Suggestion (possibly for plugin creators): Split [Instrument] into [Instrument I] and [Instrument II] and vice versa

• Jul 18, 2022 - 05:44

Hey everyone,

As a composer/arranger who mostly works with choral music, it's sometimes very useful for me to split and merge the vocal parts. For example, the Soprano part might need to split into Soprano I and Soprano II for a few measures and then merge back together.

As best I can tell, the only way to do this in MuseScore at the moment is to have three parts on the score marked as Soprano, Soprano I, and Soprano II, and then make extremely judicious use of the "Hide Empty Staves" tool. This makes the engraving process for complex choral music agonisingly slow.

This is definitely something that I would use very frequently in my work. It might not be top priority for all users, since I believe this kind of part splitting is very uncommon outside of choral music, but it would be an enormous timesaver for me.


Comments

Hmm, can you post an example and explain what in particular about hiding empty staves was slow? Should take only seconds to enable that when you're done with the score - just leave it off until then.

In reply to by Marc Sabatella

I guess you have gained the impression that three staves would be needed from this thread https://musescore.org/en/node/333416 To be clear, that suggestion was made to avoid the necessity to have multiple instrument changes to update the staff labels. It is possible to achieve the same visual result by adding only a second staff. Then to meet the needs of the OP of that other at the start of a divisi section you would also need to add an instrument change and change only the staff label. Another instrument change would be needed when the sopranos revert to unis. With three staves the labels remain fixed for each staff and instrument changed are not needed.

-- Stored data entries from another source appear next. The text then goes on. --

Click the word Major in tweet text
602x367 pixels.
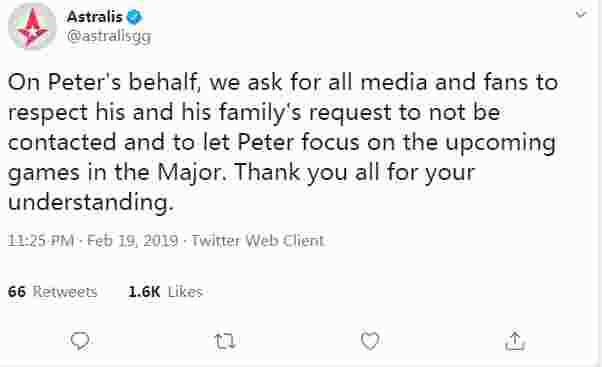pyautogui.click(x=190, y=173)
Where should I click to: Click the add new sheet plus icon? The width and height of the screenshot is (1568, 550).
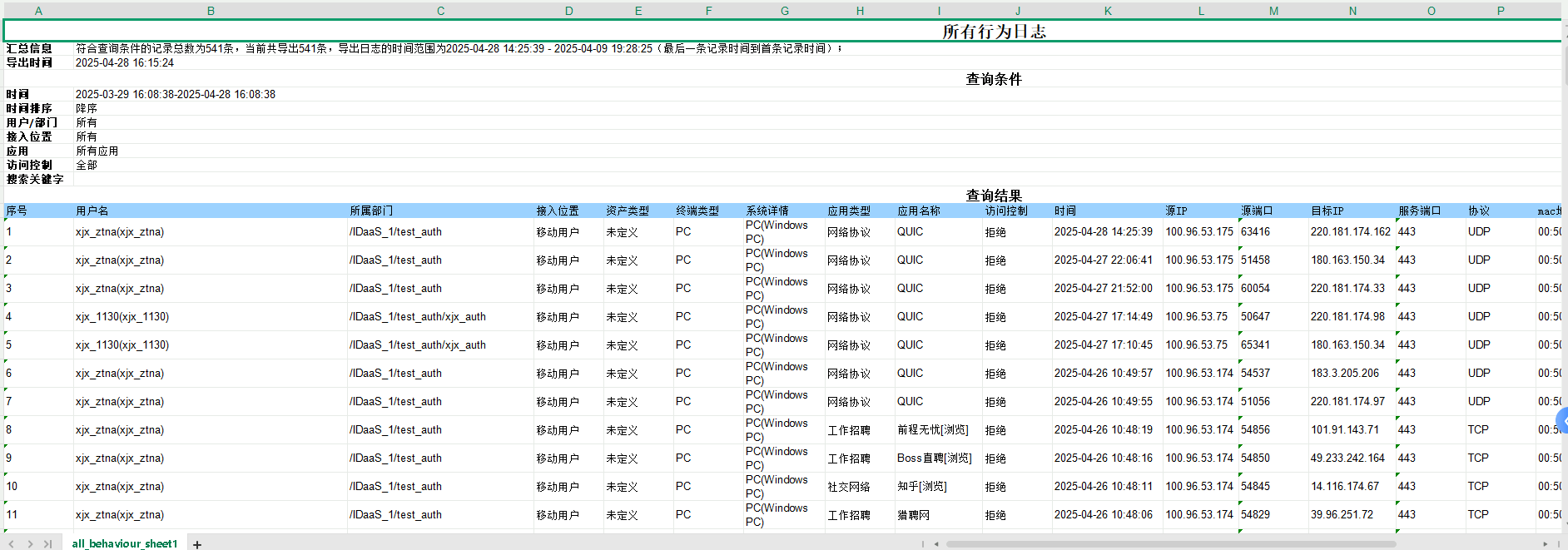click(197, 544)
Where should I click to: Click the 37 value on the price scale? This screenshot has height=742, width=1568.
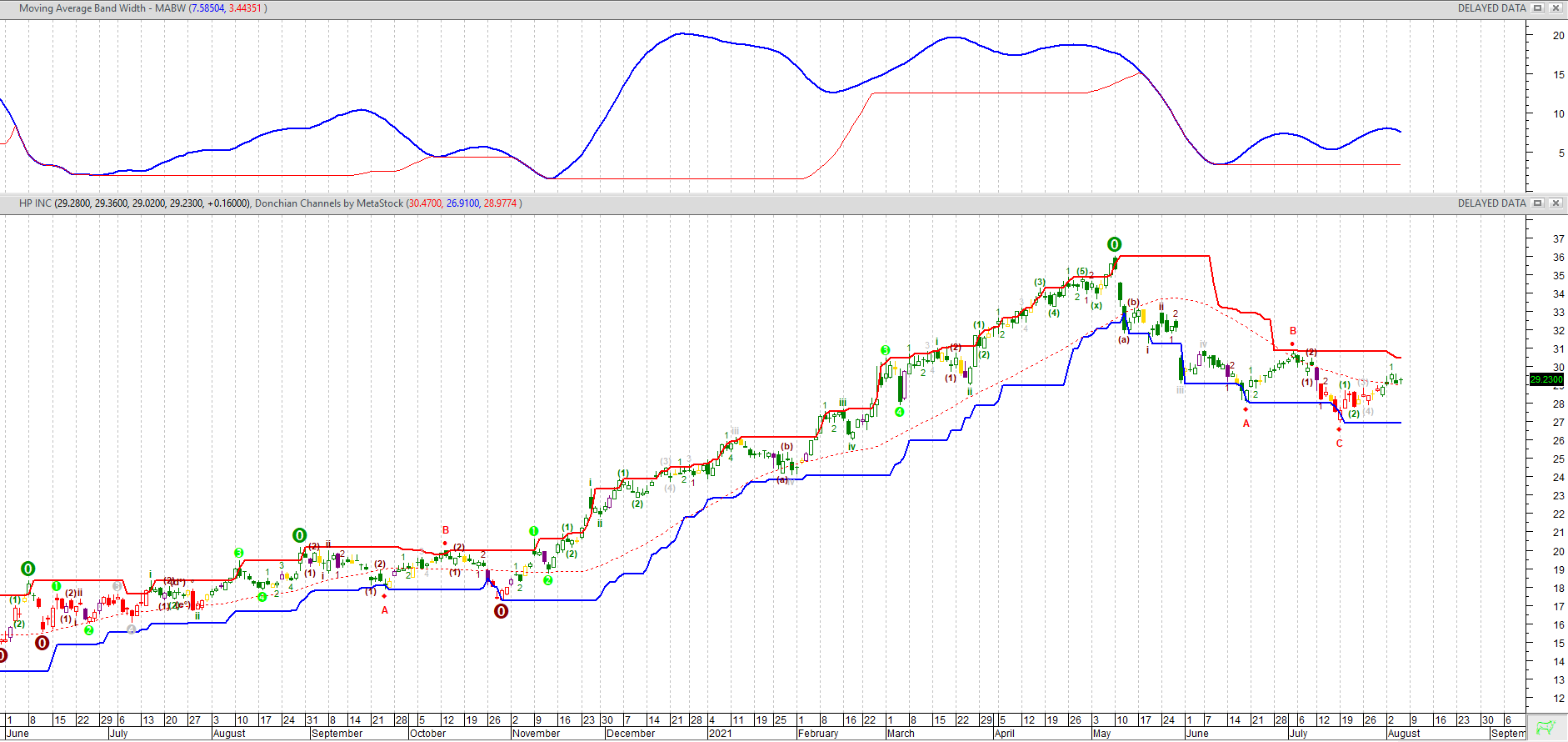(x=1558, y=238)
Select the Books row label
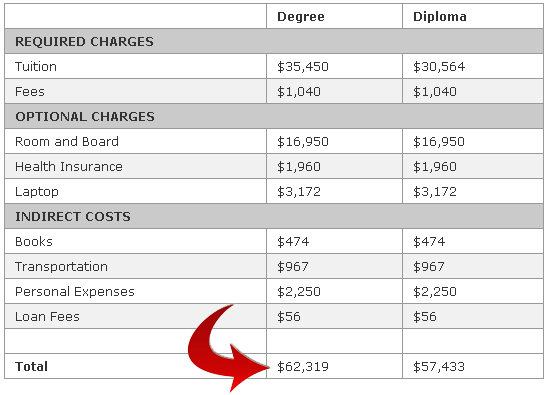 coord(34,242)
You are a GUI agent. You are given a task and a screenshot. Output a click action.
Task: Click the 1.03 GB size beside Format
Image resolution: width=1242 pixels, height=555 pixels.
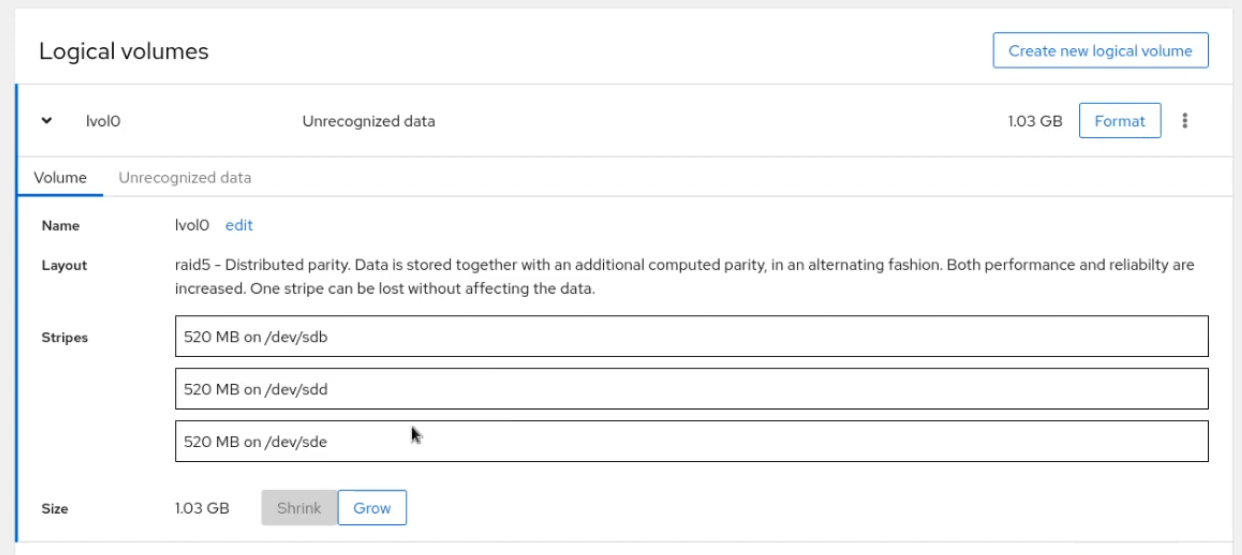(x=1035, y=122)
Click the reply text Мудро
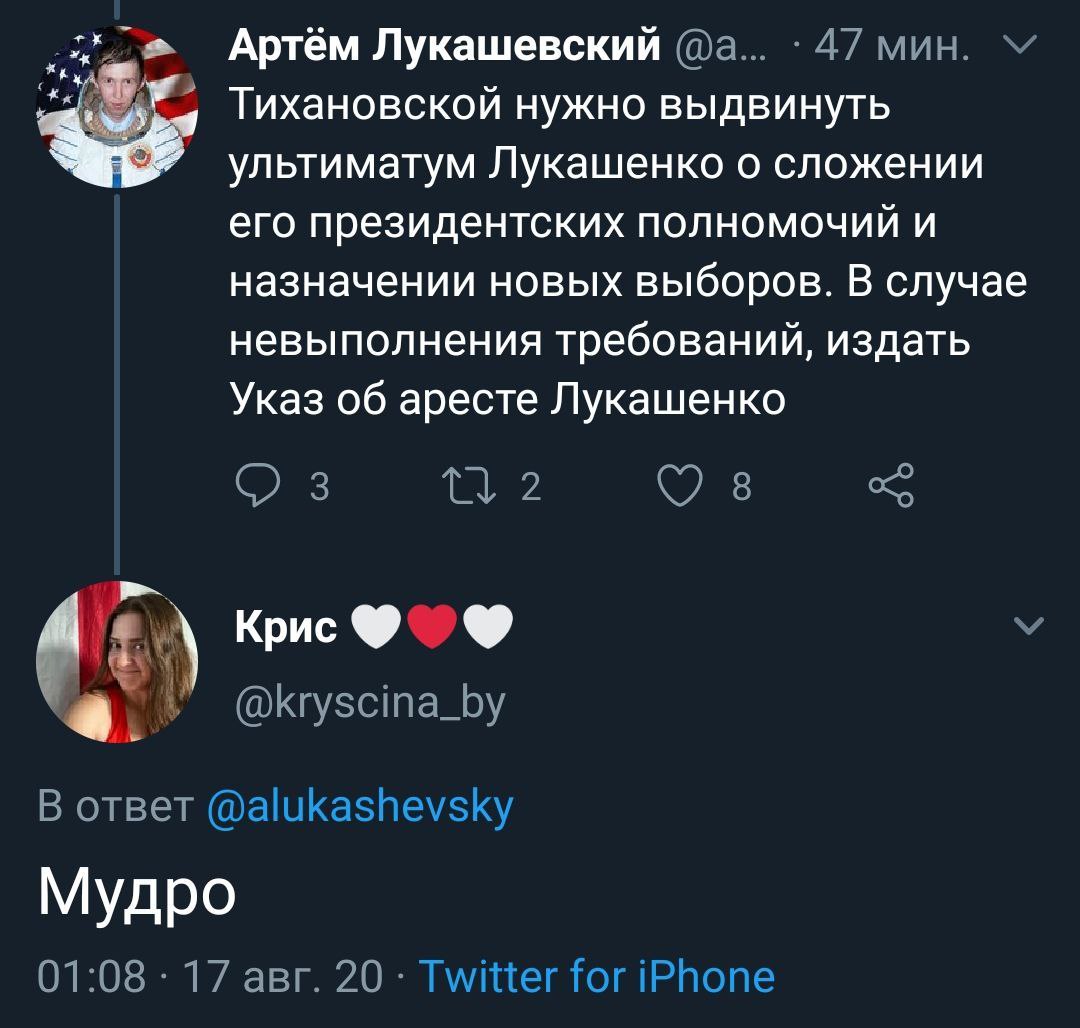Viewport: 1080px width, 1028px height. click(138, 892)
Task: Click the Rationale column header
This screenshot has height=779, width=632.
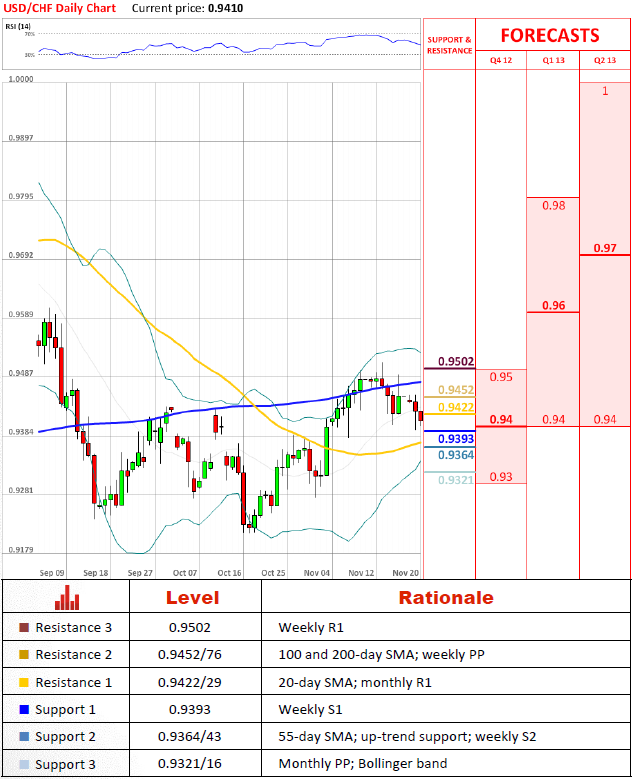Action: pos(445,598)
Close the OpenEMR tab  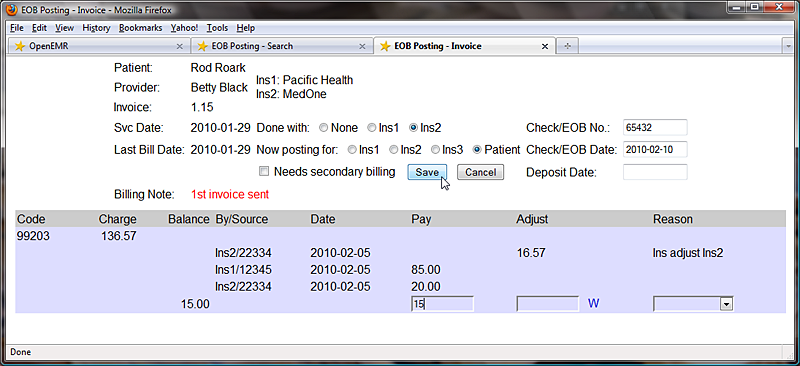(179, 46)
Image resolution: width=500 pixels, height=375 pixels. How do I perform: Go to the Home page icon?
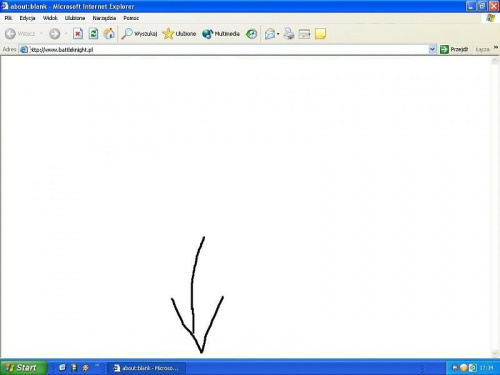109,34
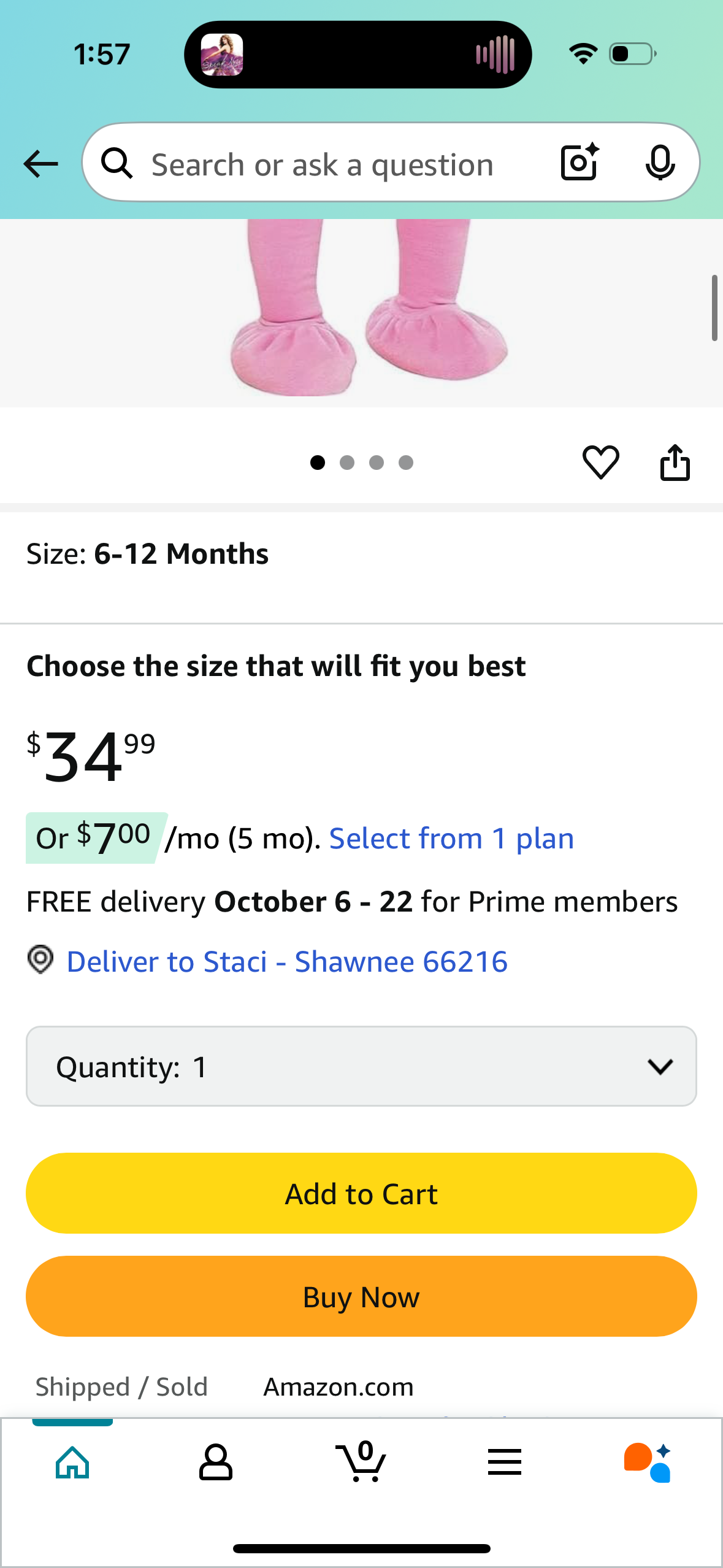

In reply to by SteveBlower

I would add, everyone's way of working and conceptualizing things is different, so its great that MuseScore provides options. Personally, I'd find it simpler to have the three staves, even though I was one of the people advising on how it could be done with only two if preferred, because it seems the OP of that thread did have very specific ideas on that topic based on other considerations. But for most people, I think the three-staff method is simpler and what I'd normally recommend.